Par ailleurs, en France, les comptes utilisés par les enfants afin de harceler leurs camarades seront plus rapidement fermés.
Attaques
Depuis quelques mois, l’on parle de plus en plus d’attaques de grande ampleur contre des systèmes informatisés.
On a beaucoup parlé de Sony, ces derniers temps, qui a été victime de plusieurs attaques, probablement en raison de ses positions relatives à la contrefaçon. La société a trouvé une nouvelle stratégie pour répondre à ses attaques : fermer ses sites.

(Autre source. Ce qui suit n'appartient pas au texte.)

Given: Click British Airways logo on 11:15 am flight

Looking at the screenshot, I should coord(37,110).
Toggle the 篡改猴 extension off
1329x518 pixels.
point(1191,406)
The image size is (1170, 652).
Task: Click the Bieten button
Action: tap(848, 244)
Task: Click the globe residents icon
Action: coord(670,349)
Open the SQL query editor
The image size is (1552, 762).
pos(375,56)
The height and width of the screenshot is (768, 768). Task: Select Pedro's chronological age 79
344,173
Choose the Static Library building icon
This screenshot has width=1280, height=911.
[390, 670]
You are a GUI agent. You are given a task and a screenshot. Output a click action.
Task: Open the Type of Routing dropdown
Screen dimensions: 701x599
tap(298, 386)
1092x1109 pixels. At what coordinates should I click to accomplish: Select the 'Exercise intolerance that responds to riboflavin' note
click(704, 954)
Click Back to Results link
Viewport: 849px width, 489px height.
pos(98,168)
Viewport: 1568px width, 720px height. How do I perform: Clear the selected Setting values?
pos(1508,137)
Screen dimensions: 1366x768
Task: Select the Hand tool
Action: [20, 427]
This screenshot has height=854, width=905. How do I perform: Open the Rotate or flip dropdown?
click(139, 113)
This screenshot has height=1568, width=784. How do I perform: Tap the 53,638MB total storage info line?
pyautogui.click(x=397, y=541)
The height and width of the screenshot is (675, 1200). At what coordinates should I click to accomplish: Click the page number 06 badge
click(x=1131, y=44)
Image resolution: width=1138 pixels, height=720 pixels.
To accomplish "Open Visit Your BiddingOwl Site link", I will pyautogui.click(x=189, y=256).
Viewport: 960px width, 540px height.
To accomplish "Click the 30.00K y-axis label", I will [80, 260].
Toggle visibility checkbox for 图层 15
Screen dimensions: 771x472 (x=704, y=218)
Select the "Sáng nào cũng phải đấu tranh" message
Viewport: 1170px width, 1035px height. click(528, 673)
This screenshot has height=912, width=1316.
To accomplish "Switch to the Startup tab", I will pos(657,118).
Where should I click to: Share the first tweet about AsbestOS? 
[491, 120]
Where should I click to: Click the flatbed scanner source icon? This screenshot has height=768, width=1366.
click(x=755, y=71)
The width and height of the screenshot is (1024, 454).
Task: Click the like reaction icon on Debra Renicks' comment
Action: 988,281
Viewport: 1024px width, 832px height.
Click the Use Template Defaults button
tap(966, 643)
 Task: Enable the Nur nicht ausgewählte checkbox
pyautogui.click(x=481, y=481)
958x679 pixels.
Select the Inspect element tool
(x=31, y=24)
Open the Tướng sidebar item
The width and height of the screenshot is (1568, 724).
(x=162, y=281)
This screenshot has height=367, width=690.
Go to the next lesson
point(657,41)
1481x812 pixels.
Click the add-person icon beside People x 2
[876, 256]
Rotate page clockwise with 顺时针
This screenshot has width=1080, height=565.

Google a également subi des attaques qui, selon la société américaine, venaient de Chine. La Chine répond cette semaine que Google a des motivations politiques et tente de «semer la discorde entre Pékin et Washington». Pourtant, outre Gmail, Yahoo et Hotmail (Microsoft) ont également été victimes de piratage en Chine.
Le groupe Anonymous continue de faire parler de lui avec une attaque contre la Turquie, en raison de la censure pratiquée dans ce pays. La police espagnole aurait par ailleurs arrêté, cette semaine, plusieurs membres du réseau.
Citigroup a également été victime d’une attaque importante, ayant conduit à la révélation des données personnelles de plus de 200 000 clients. Le réseau social LinkedIn fait quant à lui l’objet d’une campagne de phishing.
Enfin, les attaques peuvent être lancées par les États ou leurs démembrements, ce qui complique encore l’identification de leurs auteurs. Aux États-Unis, par exemple, 25% des hackers travailleraient pour le FBI.